* **EXERCISE PASSAGE**
+===+
The Royal Dutch Shell Company is a multinational petroleum (oil) company that began in the 1800s from a merger of two companies (1907), one of which was English and the other Dutch. Currently Shell is a private company, the second largest oil company, and one of the six major oil companies in the world. It is, after Wal-Mart and Exxon, the third-largest company in the world. Its headquarters and tax residency is in The Hague, Netherlands; however, it is incorporated in London as well. Its stock is listed as RDS.A on the New York, London, and other stock exchanges.
Petroleum—from exploration to marketing of oil and gas—continues to be its main business. Besides exploration, production, transportation, and marketing of oil, it also has a significant stake in the petrochemical industry. The latter business operations are conducted through its subsidiary Shell Chemicals. With the possibility of most of the world’s oil supplies being exhausted in the next century or more, it is also engaged in developing renewable sources of energy.
Shell Oil Company began in 1880 in the Dutch colony of Indonesia when Aeiko Jans Zijlker, a manager with the East Sumatra Tobacco Company, was shown a natural oil seepage. Over 50 natural oil seepages were known in the Indonesian archipelago. By 1885 the first well was producing and the Dutch king William III had granted the company formed to exploit the oil the Royal Dutch Company. When Zijlker died suddenly, he was replaced by Jean Baptiste August Kessler. The great early development of the Royal Dutch Petroleum Company was a result of his diligent efforts.
By 1900 Standard Oil and other oil companies were seeking to take over Royal Dutch. However, it was able to resist these efforts until it merged with M. Samuel & Company of London. The Samuel brothers, Marcus and Samuel, had developed a tanker fleet that had gained access to the British-controlled Suez Canal. Until the advent of the automobile, the oil business was the kerosene business. It was shipped in cans to consumers globally. However, with the development of tankers, the Samuels could ship kerosene in bulk to be dispensed locally in bulk and thereby master transportation costs.
In 1907 the Royal Dutch Shell Company was formed by a merger with the Shell Transport and Trading Company. The Dutch kept 60 percent of the company and the British arm got 40 percent. With the merger of operations, the new company was better positioned to compete with John D. Rockefeller’s Standard Oil. The Shell brand was to become one of the world’s most famous commercial symbols.
In 2007 Shell celebrated its 100th birthday. It has survived wars, depressions, competitors, and production and marketing challenges to become the second largest oil company in the world. Today it is an energy company with five main businesses it aims to conduct with environmental care. These businesses are Exploration and Production, Gas and Power, Refining and Marketing, Chemicals, and Trading/Shipping, which operates in more than 100 countries. It is vertically integrated in order to gain the maximum in economies of scale and efficiency production and marketing. Its Shell Oil gasoline stations are seen throughout the United States and the world.
Exploration and production of petroleum is essential for Shell. Oil is its raw material for gasoline and petrochemicals. Because natural gas is often found in oil fields, it is captured and either piped to markets or shipped as liquid petroleum gas (LPG) to markets. The shipping of oil and LPG is a historic part of the company’s operations. The use of natural gas as a clean fuel for the production of electricity for power and lighting is a natural outgrowth from its origins as a producer of kerosene lighting fuel.
+===+
(Data items)
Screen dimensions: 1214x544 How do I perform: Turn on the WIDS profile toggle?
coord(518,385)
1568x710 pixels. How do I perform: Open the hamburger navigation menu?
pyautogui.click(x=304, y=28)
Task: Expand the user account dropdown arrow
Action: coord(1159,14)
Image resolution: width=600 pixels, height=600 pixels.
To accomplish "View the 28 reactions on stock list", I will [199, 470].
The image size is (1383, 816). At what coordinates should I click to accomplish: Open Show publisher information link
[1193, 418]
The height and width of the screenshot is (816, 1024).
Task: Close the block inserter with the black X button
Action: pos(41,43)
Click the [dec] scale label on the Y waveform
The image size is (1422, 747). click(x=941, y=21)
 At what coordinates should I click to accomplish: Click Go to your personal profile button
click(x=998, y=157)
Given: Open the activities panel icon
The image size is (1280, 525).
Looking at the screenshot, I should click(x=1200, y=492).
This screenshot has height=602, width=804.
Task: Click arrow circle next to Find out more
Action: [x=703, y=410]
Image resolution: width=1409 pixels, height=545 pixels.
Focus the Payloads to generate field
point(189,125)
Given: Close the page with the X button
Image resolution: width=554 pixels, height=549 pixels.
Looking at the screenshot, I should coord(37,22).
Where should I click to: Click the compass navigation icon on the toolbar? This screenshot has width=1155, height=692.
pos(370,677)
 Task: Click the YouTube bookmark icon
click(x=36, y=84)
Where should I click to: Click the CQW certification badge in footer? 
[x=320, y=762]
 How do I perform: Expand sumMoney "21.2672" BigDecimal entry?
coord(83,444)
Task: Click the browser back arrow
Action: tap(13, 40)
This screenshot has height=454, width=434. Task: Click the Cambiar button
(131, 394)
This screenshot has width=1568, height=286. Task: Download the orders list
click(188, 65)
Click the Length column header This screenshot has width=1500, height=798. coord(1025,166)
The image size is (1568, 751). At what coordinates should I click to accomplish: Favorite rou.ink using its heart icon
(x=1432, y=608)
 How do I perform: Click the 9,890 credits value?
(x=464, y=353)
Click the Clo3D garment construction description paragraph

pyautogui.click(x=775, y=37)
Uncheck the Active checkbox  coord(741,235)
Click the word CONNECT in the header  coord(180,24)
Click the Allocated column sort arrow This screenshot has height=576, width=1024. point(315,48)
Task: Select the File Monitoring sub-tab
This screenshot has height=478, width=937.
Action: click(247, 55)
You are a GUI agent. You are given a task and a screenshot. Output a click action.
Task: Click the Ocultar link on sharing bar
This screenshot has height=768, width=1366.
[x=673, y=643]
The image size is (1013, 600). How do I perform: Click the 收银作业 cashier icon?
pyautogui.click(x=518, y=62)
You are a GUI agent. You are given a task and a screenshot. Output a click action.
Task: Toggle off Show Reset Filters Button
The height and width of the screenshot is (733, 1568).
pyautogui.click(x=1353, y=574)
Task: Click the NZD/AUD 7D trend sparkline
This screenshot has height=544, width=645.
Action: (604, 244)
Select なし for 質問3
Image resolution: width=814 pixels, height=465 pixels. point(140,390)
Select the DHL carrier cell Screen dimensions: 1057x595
+===+
* **WORK ORDER 1**
According to the Royal Dutch Shell text, what share of the company did the Dutch keep in the 1907 merger?
* **WORK ORDER 2**
Quote the stretch of the Royal Dutch Shell text from "Shell Oil Company" through "his diligent efforts.".
* **WORK ORDER 3**
Rewrite the paragraph of the Royal Dutch Shell text that begins "In 2007 Shell celebrated" as a bulleted list that keeps its main facts.

* **EXPECTED ANSWER 1**
The Dutch kept 60 percent of the company.

* **EXPECTED ANSWER 2**
Shell Oil Company began in 1880 in the Dutch colony of Indonesia when Aeiko Jans Zijlker, a manager with the East Sumatra Tobacco Company, was shown a natural oil seepage. Over 50 natural oil seepages were known in the Indonesian archipelago. By 1885 the first well was producing and the Dutch king William III had granted the company formed to exploit the oil the Royal Dutch Company. When Zijlker died suddenly, he was replaced by Jean Baptiste August Kessler. The great early development of the Royal Dutch Petroleum Company was a result of his diligent efforts.

* **EXPECTED ANSWER 3**
- Shell celebrated its 100th birthday in 2007.
- It has survived wars, depressions, competitors, and production and marketing challenges to become the second largest oil company in the world.
- It is now an energy company with five main businesses that it aims to conduct with environmental care:
  - Exploration and Production
  - Gas and Power
  - Refining and Marketing
  - Chemicals
  - Trading/Shipping, which operates in more than 100 countries
- It is vertically integrated to gain the most from economies of scale and efficiency in production and marketing.
- Its Shell Oil gasoline stations are seen throughout the United States and the world.